Professional breeders are mainly there for business/selling and not for the sake of animal welfare purposes. We also do not agree with some professional showing practices like forcing long-haired piggies to live with curlers in order to keep their coat pristine nor with the often far too small cubicles in which they are kept all their life long, as well as the way they are often ripped in and out of any established bonds without any consideration for guinea pig instinct and social protocols.
We are well aware that there are some very caring and welfare-conscious people amongst the breeders and have no truck with them whatsoever, but in our and their own experience they are sadly still very much a minority.
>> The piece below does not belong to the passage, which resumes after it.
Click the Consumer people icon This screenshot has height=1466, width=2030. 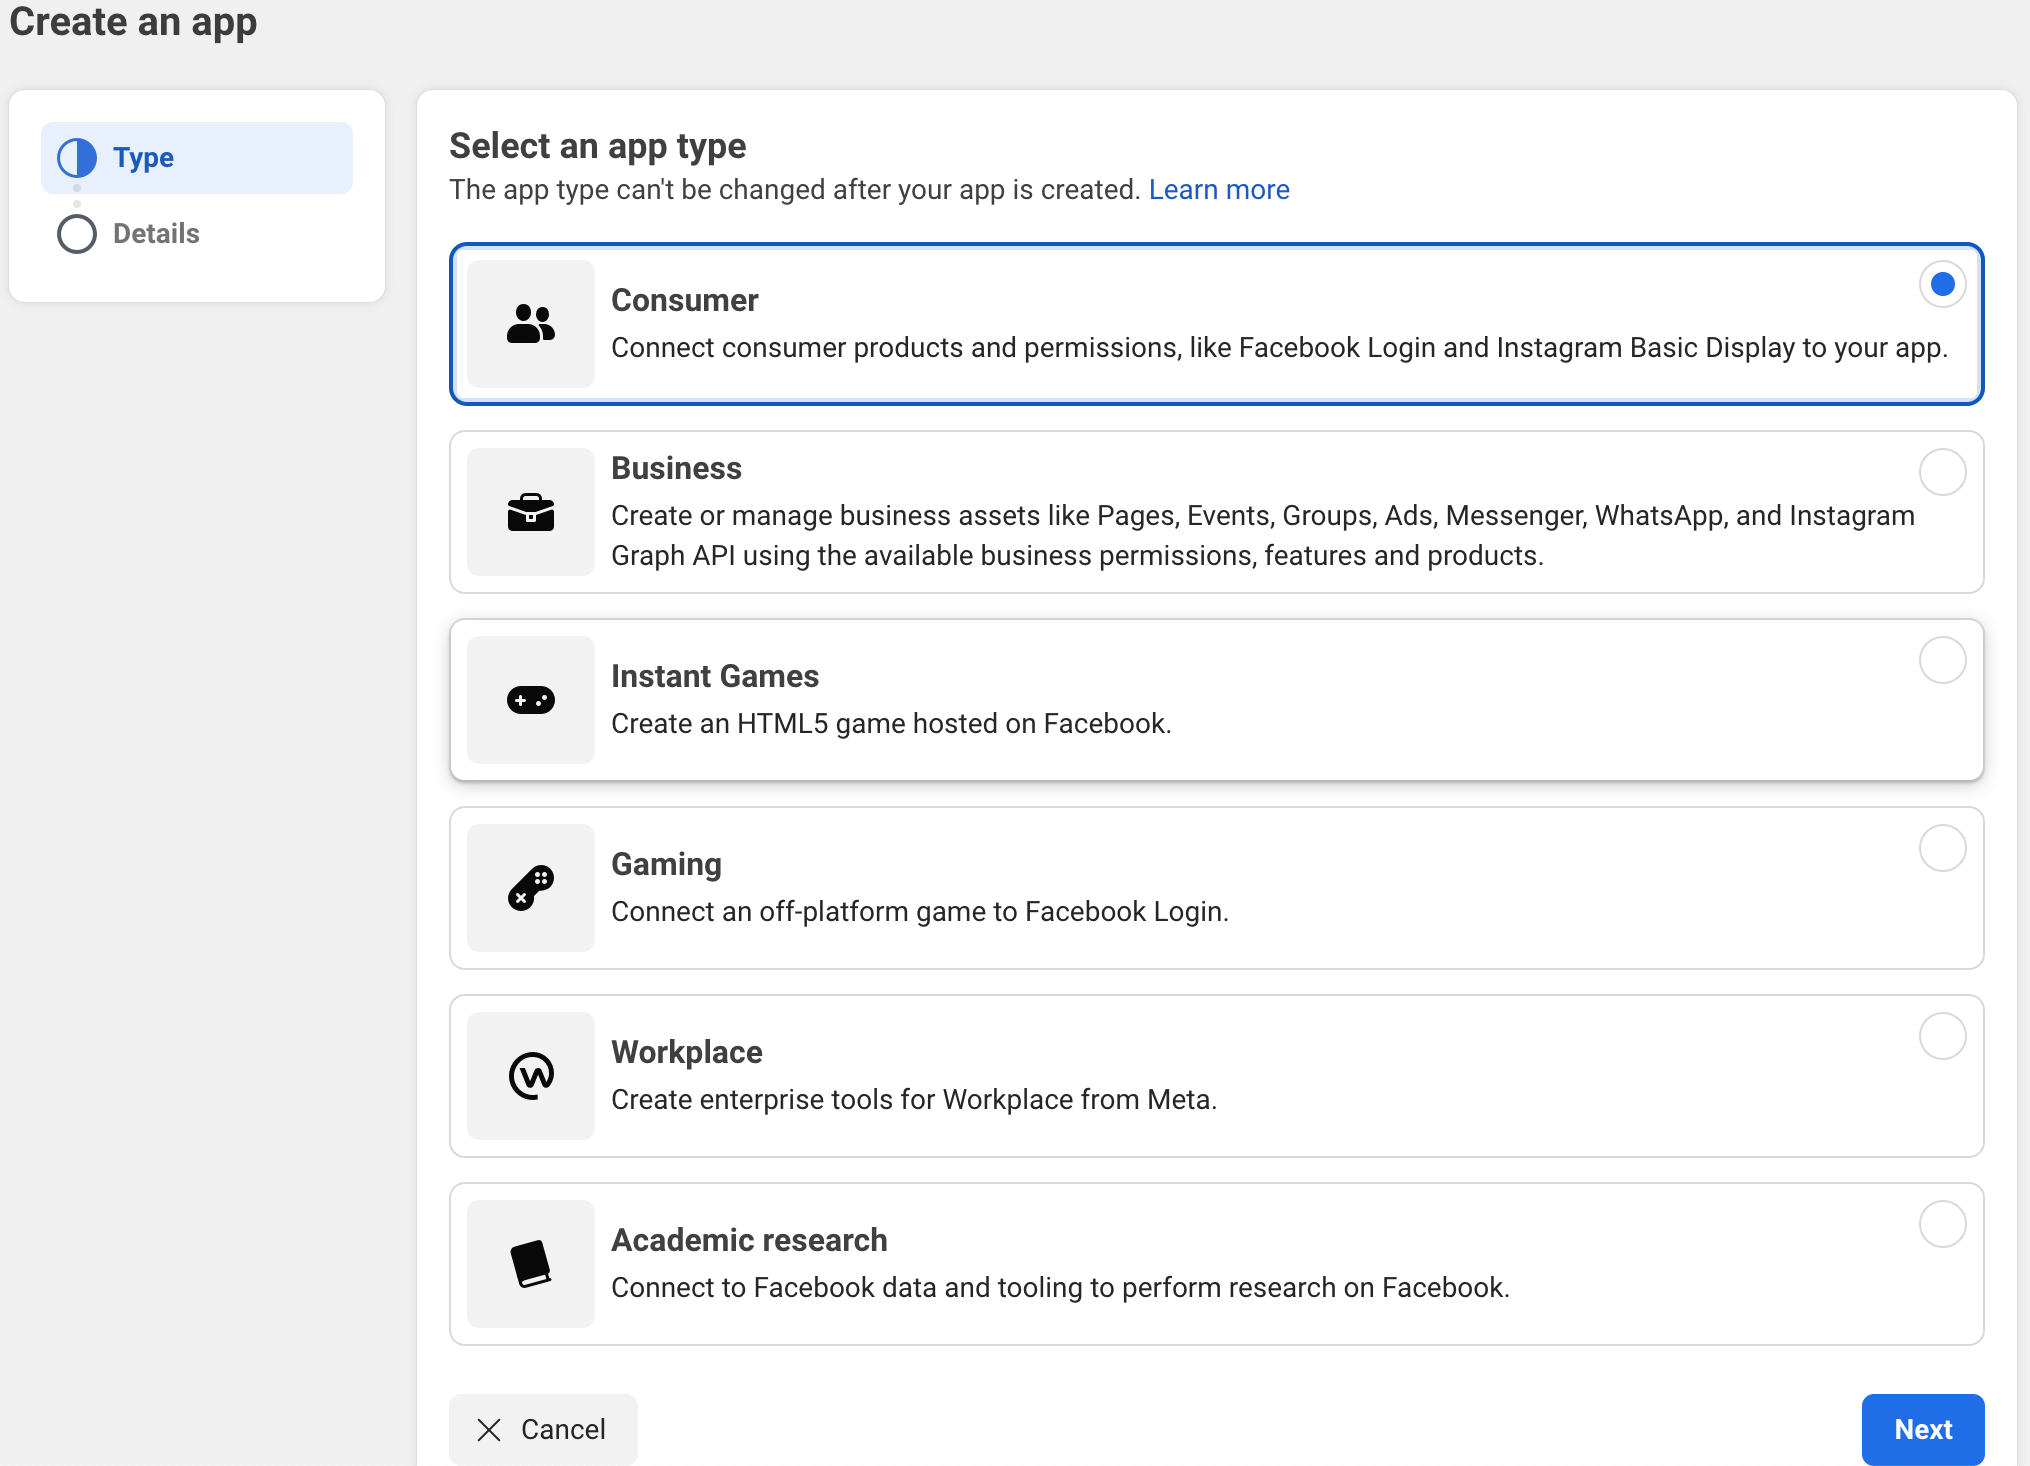coord(531,324)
Animal welfare is something that needs to be as urgently discussed and redefined on the breeding side (who so far seem only concerned with showing standards, but not so much with how they are achieved) as do rescue standards and the need for licensing on the rescue side. As long as there are no clear rules and standards of care, we have to draw our own lines as a forum.
Sadly, several good standard small guinea pig rescues have been brought to the brink or beyond by having job lots of no longer wanted and often pregnant/neglected breeder piggies dumped on them, often with them being lied to or even openly abused by unscrupulous people eager to unload.
The latest victim of that is a RNGP Welfare in Rugby which was the only rescue with a spaying policy in the UK and which did a great service to mainly older bereaved or young unbondable boars all over the country, but which closed down at the beginning of this year after finding a lot cardboard boxes with 16 mostly pregnant sows and 5 boars dumped on their drive one Sunday morning - they ended up with well over 30 babies (and a deadborn/dying baby in nearly every litter) in the end and struggled especially to find homes for all the white/pink-eyed boys. This was sadly the straw that broke the camel's back after all mums and babies were found new homes...
Unfortunately, we have made the experience as a forum that whenever we have a line somewhere in the middle, it gets inevitably poked at. Breeding and showing are areas that many people are passionate about, and we have had very heated discussions in the past, which have created a tense general atmosphere on the forum and caused unhappy/upset members to withdraw or leave. Hence our "zero" stance.